### [Aim of the task]
Reproduce the listing verbatim, beginning at the line containing "Click the magnifier" and continuing through the line containing "Action: [43, 439]", both ends included.

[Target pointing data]
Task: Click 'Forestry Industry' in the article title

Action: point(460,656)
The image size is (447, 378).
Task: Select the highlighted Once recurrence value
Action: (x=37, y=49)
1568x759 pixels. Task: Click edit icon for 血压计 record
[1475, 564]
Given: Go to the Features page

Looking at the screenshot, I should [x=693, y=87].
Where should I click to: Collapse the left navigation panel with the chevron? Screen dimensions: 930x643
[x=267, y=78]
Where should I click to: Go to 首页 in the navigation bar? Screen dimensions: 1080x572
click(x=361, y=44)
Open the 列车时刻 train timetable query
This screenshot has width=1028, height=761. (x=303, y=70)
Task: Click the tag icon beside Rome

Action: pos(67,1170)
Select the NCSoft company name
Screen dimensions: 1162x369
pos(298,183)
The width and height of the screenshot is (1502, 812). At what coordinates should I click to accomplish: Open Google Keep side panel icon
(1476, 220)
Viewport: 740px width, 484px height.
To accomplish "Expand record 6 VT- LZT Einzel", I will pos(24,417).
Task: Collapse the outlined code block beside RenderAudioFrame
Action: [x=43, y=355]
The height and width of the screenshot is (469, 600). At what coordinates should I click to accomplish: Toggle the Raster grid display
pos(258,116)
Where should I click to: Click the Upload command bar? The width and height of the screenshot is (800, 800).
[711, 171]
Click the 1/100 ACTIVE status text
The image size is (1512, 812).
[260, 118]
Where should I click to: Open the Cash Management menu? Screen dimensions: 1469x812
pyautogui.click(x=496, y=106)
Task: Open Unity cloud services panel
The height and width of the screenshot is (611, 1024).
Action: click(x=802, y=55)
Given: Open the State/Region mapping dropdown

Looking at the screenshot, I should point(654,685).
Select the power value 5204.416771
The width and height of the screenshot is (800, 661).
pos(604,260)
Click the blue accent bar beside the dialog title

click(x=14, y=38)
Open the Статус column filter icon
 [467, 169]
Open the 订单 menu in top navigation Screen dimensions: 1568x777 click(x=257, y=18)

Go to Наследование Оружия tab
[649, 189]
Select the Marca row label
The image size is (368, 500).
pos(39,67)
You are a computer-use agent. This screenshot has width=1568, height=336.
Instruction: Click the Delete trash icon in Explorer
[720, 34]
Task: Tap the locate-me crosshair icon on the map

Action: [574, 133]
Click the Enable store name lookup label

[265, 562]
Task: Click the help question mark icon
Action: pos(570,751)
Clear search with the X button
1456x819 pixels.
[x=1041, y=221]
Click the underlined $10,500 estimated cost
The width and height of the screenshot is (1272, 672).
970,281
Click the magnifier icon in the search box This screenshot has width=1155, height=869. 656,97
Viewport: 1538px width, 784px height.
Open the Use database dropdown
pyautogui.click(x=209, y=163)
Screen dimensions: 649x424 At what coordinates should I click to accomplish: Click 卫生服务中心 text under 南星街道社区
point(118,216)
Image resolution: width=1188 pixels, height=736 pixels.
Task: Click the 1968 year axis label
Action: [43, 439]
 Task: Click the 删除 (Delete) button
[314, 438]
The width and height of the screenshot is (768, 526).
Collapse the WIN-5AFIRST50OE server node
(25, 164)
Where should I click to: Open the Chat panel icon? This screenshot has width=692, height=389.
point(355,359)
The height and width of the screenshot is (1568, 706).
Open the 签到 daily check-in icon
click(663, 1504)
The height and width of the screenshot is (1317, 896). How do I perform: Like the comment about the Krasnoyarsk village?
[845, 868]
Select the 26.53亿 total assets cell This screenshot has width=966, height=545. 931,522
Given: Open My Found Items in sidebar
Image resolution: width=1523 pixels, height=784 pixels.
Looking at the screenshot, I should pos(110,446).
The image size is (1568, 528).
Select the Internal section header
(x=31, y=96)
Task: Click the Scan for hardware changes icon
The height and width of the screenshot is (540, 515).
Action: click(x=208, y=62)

### [Correct output]
Click the magnifier icon in the search box This screenshot has width=1155, height=869. 656,97
Viewport: 1538px width, 784px height.
Open the Use database dropdown
pyautogui.click(x=209, y=163)
Screen dimensions: 649x424 At what coordinates should I click to accomplish: Click 卫生服务中心 text under 南星街道社区
point(118,216)
Image resolution: width=1188 pixels, height=736 pixels.
Task: Click the 1968 year axis label
Action: [43, 439]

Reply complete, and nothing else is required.